It was one of the more prolonged, bizarre tales we've seen around here in a while, and that's saying something.
It's time to find out if the wait for Kyries Hebert was worth it.
The former Ottawa Renegades defender/special teams terror makes his debut for the Winnipeg Blue Bombers in a first-place showdown against the Montreal Alouettes here tonight.
And Hebert, wearing his No. 23 for the first time yesterday, was nearly busting out of the thing in anticipation.
"It feels good, man. Like a million bucks," he said. "I wasn't this way three days ago. But today, oh yeah. I put this on, it was like Superman goin' into the booth."
Tonight, Hebert promises, he comes out flying.
"I know you're going to get everything I have," he said. "I'll leave it all out on the field. Action-packed. You won't see me doin' too many things half-speed. You'll see a lot of flyin' around. Hard hittin'."
Yes, the man was oozing confidence, like sweat, from every pore.
The thing is, that's the way people like GM Brendan Taman and defensive boss Greg Marshall have been talking about Hebert since the Bombers acquired him.
Actually, the lengths the organization went to says it all.
This was a saga with elements of crime, high-stakes poker and international intrigue, played out under the banner of the almighty dollar.
First, the Bombers put on their best poker face when they claimed Hebert in the first place, bluffing the rest of the CFL into believing they'd let him become a free agent like everybody else.
As brilliant as that 11th-hour waiver claim was -- a full three months ago -- you wonder if they would have done it had they known the hoops they'd be forced to jump through.
First, they had to convince Hebert what they'd done was legit. For a long time it appeared they'd have to convince an arbitrator, too, as Hebert appealed the move.
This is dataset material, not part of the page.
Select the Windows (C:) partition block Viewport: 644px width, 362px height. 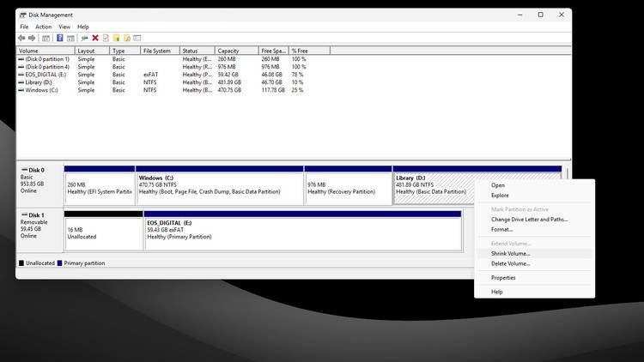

After all, the guy had an NFL offer on the table and didn't want to kiss real money good-bye.
Finally, as the long-awaited showdown approached, the two sides put their pistols down and agreed to a shorter contract that would allow Hebert to pursue his NFL dream in two years.
That's when the real fun began, as Hebert couldn't get into the country due to his troubled legal past -- he pled guilty to misdemeanor charges in a domestic dispute with his wife earlier this year.
The Bombers got their immigration lawyer to step in, and after a few nights stuck in Grand Forks and a trip to Los Angeles for a second immigration interview, Hebert made it across the 49th.
The whole saga cost Winnipeg thousands of extra bucks, and must have left Taman feeling like a migraine sufferer coming off a double shift on the jackhammer.
"In the long run, I believe he will be worth it," Taman said yesterday.
You wonder, though, if there'll be any rust on the guy.
"No rust," he said. "I'm 25. It's like ridin' a bike."
You wonder how he'll fit into a defence that was pretty good without him.
"They're a bunch of guys lookin' to win. So they've been very receptive and supportive."
And you wonder, at least I did before yesterday, where the guy's head would be at.
After talking to him, I don't anymore.
"No regrets," the man said. "You live and learn. And I'm here. I owe this organization the same thing I would have given anyone else, anywhere else. They're going to get all that I have, for as long as I'm wearin' this jersey."
All he has, eh?
I'm looking forward to seeing what that is.